:: DATA FOR THIS TASK ::
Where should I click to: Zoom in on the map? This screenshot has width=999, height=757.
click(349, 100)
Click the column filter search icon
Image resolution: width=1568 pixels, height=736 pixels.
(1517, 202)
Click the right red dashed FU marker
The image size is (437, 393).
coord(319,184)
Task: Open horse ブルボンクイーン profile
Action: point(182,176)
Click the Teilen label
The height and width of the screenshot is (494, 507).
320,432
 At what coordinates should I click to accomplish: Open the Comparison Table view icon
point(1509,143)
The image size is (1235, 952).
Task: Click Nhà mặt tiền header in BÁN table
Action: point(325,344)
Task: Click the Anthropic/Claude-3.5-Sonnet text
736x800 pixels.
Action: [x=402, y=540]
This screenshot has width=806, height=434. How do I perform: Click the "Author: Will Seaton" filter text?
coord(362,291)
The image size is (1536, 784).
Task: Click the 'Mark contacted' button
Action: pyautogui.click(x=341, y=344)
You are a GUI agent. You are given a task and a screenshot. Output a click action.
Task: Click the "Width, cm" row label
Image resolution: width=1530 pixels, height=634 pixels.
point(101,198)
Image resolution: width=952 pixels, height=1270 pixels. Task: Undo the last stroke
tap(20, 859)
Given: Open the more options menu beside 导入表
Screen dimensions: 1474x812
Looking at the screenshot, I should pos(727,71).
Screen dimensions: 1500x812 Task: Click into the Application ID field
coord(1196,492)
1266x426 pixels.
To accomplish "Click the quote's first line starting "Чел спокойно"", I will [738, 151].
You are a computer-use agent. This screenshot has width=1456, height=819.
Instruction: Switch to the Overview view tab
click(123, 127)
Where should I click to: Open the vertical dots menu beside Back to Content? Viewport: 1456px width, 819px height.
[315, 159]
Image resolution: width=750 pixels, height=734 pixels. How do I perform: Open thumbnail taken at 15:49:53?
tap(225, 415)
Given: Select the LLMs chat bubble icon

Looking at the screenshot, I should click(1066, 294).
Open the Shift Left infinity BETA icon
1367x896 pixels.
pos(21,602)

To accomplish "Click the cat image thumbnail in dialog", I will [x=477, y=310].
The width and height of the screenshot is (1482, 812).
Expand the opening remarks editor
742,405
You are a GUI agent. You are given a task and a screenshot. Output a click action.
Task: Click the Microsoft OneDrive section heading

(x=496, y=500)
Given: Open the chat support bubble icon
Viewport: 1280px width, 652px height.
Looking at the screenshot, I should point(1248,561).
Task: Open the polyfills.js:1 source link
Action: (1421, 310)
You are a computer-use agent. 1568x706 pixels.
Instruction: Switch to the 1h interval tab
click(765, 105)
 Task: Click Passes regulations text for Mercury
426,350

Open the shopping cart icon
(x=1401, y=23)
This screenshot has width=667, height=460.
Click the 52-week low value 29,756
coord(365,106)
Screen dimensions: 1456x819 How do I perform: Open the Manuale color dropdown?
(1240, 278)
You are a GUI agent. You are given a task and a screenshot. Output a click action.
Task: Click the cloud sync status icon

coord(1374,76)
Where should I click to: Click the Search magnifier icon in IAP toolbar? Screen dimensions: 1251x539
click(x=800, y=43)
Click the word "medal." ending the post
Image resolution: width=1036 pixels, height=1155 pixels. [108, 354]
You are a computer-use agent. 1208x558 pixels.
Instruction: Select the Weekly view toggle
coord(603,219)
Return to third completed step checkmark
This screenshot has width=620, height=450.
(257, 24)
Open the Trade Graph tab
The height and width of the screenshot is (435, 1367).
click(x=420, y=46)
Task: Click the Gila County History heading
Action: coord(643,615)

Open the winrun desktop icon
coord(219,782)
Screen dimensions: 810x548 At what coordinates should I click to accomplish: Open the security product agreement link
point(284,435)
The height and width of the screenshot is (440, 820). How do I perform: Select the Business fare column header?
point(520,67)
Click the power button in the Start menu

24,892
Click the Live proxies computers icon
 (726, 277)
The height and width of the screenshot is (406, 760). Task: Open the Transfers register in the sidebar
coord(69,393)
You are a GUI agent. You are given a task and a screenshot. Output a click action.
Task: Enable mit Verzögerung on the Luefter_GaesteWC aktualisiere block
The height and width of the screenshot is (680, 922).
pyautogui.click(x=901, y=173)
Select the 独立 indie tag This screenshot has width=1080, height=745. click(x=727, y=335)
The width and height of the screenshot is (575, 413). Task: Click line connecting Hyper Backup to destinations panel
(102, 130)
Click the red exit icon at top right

:: SET TASK ::
Rewrite the records from the line with "You are a computer-use agent. 1568x706" to the line with "coord(1374,76)", both included, as a Markdown table with the columns Row and Line. Number each line in Row, and leave out blank lines.

:: OUTPUT FOR THIS TASK ::
| Row | Line |
|---|---|
| 1 | You are a computer-use agent. 1568x706 pixels. |
| 2 | Instruction: Switch to the 1h interval tab |
| 3 | click(765, 105) |
| 4 |  Task: Click Passes regulations text for Mercury |
| 5 | 426,350 |
| 6 | Open the shopping cart icon |
| 7 | (x=1401, y=23) |
| 8 | This screenshot has width=667, height=460. |
| 9 | Click the 52-week low value 29,756 |
| 10 | coord(365,106) |
| 11 | Screen dimensions: 1456x819 How do I perform: Open the Manuale color dropdown? |
| 12 | (1240, 278) |
| 13 | You are a GUI agent. You are given a task and a screenshot. Output a click action. |
| 14 | Task: Click the cloud sync status icon |
| 15 | coord(1374,76) |